During a celebration of volunteerism, advocacy and professionalism Wednesday night, three of Toronto’s IT industry associations said they will be joining forces to increase the value they provide to their membership of local enterprise technology users.
The Toronto chapter of the Canadian Information Processing Society (CIPS) will be working more closely with both the Toronto SQL Server User Group as well as the IT Pro Toronto User Group. The announcement was made during the presentation of the IT Certified Professional (ITCP) Awards by CIPS Toronto in the heart of the financial district.
Details of the partnerships were not specified, but CIPS Toronto president (and IT World Canada contributor) Cam McKay suggested the associations would share some resources or collaborate on projects in which they had a mutual interest.
Steve Syfuhs, president of the Toronto SQL Server User Group, said on stage that his organization was interested in developing better governance, and “CIPS is all about good governance.” There was a lot of potential in forming an alliance, he told ComputerWorld Canada afterwards.
“We’ve talked about having some of their people join our board of directors, and having some of our people join their board,” he said.
As its name suggests, the Toronto SQL User group is a non-profit technical forum for people who work with Microsoft’s SQL Server product and share information about usage and best practices. The Toronto IT Pro User Group, meanwhile, focuses more on operating systems and networking rather than developer-oriented topics. It is not officially associated with Microsoft, but many of its members are active users of its products.

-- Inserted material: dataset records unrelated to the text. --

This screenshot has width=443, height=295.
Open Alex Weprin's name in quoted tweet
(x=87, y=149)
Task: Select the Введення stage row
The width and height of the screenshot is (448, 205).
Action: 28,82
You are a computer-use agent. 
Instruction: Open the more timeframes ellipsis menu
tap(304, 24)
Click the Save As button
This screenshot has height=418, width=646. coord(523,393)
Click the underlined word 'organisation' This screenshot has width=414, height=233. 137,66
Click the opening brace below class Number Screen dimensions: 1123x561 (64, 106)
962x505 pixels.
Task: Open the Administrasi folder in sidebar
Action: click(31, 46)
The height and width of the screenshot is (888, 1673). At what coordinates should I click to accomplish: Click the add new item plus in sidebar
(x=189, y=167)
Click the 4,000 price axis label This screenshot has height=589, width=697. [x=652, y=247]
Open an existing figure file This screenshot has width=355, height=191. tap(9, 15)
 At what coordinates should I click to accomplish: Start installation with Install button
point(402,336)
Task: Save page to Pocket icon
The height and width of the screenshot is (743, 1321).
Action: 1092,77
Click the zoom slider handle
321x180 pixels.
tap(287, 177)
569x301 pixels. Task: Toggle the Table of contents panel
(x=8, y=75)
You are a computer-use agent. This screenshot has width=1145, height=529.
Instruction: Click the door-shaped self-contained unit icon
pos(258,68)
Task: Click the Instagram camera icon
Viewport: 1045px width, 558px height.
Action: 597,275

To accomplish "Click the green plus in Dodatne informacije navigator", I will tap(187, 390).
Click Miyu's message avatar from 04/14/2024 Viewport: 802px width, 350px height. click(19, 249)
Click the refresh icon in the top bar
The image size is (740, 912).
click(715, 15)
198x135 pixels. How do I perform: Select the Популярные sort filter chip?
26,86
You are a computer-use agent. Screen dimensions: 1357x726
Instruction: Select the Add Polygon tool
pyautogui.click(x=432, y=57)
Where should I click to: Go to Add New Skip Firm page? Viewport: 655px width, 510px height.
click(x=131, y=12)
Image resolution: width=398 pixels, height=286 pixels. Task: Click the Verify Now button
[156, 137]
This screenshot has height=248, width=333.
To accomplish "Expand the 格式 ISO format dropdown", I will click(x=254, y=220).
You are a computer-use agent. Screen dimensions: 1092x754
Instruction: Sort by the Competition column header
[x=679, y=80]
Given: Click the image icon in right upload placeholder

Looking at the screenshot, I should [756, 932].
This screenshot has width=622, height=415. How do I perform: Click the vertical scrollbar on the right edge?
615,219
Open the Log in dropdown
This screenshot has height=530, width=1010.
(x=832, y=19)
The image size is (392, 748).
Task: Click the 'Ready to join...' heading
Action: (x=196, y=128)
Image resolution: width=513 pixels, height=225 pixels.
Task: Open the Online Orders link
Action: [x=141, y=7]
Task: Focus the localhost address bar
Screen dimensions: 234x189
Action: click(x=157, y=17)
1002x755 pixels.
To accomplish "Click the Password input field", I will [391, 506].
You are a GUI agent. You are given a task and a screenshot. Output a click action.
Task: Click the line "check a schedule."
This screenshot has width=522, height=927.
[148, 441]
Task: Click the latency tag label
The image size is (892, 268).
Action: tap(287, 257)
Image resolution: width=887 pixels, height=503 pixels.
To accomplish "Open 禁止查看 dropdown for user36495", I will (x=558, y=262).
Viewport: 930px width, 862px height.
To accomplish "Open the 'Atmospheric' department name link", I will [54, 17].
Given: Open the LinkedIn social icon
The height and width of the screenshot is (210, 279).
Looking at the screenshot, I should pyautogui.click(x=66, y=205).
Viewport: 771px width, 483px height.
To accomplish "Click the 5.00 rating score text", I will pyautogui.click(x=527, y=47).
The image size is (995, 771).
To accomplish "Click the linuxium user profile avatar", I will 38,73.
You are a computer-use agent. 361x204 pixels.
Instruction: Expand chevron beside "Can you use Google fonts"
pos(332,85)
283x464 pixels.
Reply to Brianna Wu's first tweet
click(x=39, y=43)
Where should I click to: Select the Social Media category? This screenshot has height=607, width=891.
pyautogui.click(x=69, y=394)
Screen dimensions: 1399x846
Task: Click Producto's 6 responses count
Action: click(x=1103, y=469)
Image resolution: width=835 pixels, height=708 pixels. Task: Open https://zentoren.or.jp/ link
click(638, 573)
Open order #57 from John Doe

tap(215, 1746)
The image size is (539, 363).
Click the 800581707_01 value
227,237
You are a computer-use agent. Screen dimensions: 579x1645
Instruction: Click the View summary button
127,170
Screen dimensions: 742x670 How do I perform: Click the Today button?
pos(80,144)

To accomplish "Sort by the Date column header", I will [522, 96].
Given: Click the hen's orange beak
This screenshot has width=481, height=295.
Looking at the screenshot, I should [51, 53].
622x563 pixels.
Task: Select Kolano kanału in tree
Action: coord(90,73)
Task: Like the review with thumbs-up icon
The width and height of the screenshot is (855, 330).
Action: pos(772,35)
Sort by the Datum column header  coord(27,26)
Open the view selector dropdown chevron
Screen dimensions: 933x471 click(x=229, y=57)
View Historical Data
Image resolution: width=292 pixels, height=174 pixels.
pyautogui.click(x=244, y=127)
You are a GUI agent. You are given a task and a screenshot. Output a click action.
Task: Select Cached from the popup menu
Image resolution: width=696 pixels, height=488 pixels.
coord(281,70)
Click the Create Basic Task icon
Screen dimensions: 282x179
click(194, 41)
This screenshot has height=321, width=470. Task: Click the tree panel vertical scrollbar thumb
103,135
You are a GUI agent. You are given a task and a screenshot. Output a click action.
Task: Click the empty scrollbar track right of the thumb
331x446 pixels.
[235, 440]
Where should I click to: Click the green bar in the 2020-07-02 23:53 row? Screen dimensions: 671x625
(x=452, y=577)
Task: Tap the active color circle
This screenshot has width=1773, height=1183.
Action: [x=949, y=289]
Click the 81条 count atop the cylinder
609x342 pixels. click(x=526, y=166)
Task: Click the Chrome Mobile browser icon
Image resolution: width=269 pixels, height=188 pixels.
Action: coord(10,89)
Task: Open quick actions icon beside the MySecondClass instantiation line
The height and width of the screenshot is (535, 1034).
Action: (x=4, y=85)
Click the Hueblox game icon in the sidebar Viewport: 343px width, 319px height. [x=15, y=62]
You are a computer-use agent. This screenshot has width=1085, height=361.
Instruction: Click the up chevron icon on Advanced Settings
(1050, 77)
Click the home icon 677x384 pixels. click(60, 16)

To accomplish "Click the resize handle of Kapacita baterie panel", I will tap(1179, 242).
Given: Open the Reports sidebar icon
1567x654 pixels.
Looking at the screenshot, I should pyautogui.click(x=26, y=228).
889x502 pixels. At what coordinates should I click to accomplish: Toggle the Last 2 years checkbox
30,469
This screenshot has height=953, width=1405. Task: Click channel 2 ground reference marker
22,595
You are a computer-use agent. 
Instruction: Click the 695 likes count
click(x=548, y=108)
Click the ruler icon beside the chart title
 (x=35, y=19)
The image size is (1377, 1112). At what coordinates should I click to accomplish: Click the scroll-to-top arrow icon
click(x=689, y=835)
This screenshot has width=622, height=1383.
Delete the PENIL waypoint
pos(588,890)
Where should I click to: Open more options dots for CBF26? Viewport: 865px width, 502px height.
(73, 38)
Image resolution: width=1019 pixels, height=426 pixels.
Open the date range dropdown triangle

CIPS, which was founded in 1958, is best known for developing standards and certification that help promote professionalism in IT, and represents thousands of members across the country. In his opening remarks, McKay reflected on the association’s history and brought up a picture of how IT professionals in the early days pictured a home computer in the year 2003: A mammoth, entertainment unit-sized piece of equipment with a wall-mounted TV set, dozens of controls and levers and even a steering wheel.